_Short problem_
Copy out the lines of the material verbatim, from its very first line up to and including the line that contains "Action: tap(68, 28)".

Material excerpted from a collection
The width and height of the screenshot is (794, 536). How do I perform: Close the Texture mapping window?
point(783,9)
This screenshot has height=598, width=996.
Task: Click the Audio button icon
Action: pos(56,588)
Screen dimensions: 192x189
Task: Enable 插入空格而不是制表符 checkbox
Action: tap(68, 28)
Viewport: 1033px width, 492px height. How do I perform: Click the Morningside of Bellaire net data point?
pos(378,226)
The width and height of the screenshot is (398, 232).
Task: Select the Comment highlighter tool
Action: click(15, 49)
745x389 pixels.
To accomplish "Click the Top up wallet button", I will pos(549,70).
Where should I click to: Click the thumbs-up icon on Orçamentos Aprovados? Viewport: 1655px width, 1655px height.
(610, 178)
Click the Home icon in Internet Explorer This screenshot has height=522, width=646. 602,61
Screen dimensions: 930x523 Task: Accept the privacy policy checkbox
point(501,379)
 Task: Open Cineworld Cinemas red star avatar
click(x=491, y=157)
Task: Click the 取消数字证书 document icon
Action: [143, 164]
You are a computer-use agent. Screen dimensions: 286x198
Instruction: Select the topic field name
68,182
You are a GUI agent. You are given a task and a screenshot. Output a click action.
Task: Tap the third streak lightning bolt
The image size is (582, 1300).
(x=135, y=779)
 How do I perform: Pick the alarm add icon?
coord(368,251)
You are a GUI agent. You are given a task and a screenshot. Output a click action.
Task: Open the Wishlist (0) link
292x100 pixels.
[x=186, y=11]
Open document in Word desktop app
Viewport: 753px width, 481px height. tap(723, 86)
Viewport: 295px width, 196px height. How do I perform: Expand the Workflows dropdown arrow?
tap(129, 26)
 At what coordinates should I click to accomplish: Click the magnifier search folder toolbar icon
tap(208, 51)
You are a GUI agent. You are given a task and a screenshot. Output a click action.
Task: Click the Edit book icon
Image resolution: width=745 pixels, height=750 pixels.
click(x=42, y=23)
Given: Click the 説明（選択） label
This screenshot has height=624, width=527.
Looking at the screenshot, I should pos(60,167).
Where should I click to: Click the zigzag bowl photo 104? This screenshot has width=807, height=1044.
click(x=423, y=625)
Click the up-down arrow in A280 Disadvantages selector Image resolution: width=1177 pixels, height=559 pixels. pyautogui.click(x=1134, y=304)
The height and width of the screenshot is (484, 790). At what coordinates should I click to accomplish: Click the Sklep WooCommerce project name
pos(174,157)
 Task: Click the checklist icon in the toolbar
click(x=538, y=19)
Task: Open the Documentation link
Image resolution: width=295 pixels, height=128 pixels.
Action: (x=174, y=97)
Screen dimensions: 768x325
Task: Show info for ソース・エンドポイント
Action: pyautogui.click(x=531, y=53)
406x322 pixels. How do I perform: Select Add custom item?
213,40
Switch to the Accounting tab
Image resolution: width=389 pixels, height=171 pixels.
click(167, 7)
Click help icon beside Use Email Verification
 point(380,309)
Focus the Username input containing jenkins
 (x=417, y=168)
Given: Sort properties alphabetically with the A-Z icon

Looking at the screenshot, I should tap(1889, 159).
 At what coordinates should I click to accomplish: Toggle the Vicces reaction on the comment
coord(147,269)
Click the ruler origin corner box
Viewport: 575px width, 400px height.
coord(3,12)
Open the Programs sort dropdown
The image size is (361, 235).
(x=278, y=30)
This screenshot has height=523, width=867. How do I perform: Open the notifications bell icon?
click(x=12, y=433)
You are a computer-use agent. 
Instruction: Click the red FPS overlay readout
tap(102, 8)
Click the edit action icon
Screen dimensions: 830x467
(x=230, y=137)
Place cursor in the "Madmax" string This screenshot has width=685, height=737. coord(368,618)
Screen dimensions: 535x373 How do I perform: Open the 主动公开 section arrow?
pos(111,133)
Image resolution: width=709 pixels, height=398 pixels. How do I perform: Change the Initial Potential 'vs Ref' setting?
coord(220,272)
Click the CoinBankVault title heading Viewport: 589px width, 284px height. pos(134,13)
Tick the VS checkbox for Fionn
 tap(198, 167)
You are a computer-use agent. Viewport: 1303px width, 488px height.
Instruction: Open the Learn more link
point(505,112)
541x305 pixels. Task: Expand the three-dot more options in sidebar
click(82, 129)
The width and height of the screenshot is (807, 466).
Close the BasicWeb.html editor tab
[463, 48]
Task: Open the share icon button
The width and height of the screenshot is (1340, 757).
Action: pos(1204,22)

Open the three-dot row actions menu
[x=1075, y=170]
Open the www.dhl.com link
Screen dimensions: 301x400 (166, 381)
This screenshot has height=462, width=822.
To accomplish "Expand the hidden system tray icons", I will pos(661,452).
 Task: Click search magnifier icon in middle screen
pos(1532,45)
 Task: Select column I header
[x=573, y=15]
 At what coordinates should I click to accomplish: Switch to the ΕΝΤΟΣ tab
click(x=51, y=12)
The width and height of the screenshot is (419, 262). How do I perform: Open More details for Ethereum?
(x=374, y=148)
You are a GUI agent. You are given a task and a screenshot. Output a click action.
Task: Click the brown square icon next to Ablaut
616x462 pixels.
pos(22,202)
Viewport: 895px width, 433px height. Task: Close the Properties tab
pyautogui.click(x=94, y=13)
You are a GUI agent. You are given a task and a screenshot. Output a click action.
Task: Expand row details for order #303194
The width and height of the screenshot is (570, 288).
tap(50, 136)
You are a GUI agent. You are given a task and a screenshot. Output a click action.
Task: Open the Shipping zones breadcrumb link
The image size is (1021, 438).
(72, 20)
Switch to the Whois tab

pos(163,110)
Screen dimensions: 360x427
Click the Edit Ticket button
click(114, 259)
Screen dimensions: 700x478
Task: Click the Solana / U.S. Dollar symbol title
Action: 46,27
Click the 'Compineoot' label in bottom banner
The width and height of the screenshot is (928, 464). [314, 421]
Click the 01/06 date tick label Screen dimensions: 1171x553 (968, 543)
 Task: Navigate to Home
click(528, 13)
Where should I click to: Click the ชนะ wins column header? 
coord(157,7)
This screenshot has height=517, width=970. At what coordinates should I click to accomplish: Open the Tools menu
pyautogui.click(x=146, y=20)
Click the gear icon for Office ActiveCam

_Answer to this exercise_
The width and height of the screenshot is (794, 536). How do I perform: Close the Texture mapping window?
point(783,9)
This screenshot has height=598, width=996.
Task: Click the Audio button icon
Action: pos(56,588)
Screen dimensions: 192x189
Task: Enable 插入空格而不是制表符 checkbox
Action: tap(68, 28)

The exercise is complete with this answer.